As Romney pointed out, more than a year has passed since Obama demanded that Assad step down, to no effect. With Syrian fatalities in the tens of thousands, Washington’s non-intervention policy may not be tenable indefinitely.
Obama may have to rein in Israeli prime minister Binyamin Netanyahu’s eagerness to bomb Iranian facilities. His poor rapport with Netanyahu will make it more difficult for Obama to relaunch the Israeli-Palestinian “peace process”, which died during his first year in office. Palestine is one of the great neglected dossiers of Obama’s first term. His supporters, and the Europeans, hope he’ll do better now that the pro-Israeli lobby AIPAC is no longer a threat to his re-election.
The Benghazi attack symbolised the risk of chaos and anti-American extremism which threaten to erupt at any moment, not just in Libya but in Egypt, the Maghreb and Persian Gulf states as well. The Arab Spring was a mixed blessing for Obama. He welcomed the advent of democracy, but has no way of setting it on a secular, pro-American course.
LARA MARLOW, Washington Correspondent
As well as governing in a partisan capital where Republicans strengthened their majority in the House of Representatives, Obama also faces a divided country.
Polls showed Republicans relied heavily on older, working-class white voters in rural and suburban American. Democrats gathered a majority of votes among minorities, African-Americans, Hispanics and younger Americans.
The growing gulf between rich and poor is also a danger in creating social tensions among a marginalised section of population that feels it has fewer and fewer real avenues of opportunity available to it.
In his victory speech Obama insisted the country was not as divided as its politics suggested, repeating his 2008 exhortation that America was “more than a collection of red states and blue states”. During his second term, without the pressure of re-election, Obama will need to work even harder to fulfil his promise of becoming a bipartisan healer.
Tone will be everything.
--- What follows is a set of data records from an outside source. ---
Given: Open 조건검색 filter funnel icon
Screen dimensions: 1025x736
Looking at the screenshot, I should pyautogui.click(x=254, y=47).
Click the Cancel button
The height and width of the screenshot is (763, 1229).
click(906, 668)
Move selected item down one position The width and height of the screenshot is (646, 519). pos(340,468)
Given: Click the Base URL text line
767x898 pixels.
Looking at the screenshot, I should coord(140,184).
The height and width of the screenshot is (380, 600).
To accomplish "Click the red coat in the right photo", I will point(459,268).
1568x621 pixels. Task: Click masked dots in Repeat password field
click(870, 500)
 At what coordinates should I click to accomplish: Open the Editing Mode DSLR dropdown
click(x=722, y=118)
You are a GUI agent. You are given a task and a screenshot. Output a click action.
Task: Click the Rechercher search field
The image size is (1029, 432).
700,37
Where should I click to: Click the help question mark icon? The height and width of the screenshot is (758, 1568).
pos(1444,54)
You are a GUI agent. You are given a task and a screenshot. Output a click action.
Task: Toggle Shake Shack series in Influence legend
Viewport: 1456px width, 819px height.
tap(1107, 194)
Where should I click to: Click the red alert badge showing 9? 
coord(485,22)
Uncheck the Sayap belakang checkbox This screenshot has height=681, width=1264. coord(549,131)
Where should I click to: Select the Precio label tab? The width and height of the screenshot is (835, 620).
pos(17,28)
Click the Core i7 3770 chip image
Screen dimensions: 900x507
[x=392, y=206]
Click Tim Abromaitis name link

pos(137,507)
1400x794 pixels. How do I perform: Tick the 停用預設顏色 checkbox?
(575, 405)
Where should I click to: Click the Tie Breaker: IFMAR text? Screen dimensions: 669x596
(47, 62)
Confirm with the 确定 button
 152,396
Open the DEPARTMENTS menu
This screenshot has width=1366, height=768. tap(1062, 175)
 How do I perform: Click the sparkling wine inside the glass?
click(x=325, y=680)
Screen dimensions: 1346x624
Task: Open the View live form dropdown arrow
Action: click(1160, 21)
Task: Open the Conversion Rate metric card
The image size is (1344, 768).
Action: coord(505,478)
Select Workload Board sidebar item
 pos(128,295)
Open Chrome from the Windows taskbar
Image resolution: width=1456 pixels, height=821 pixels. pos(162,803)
There will be a temptation to become bolder in both rhetoric and action on issues such as healthcare or tax reform.
But he will need to make the case for his policies in a way that doesn’t alienate further a section of the population that either distrusts him, or feels it has been left behind.
This will mean working with congressional leaders to create the conditions for a sound economy that can create opportunities for all.
All of this will require hands-on campaigning outside Washington’s beltway. He will have learned the lessons of the past four years that simply imposing change won’t work. He will need to lead a different White House that listens more and works in a meaningful way to reach out to all society, regardless of the colour of the state.
A long-term impact of the president’s re-election will be his ability to shape the supreme court. His court appointments over the next four years could rewrite the rules for everything from gun control to campaign finance and abortion rights.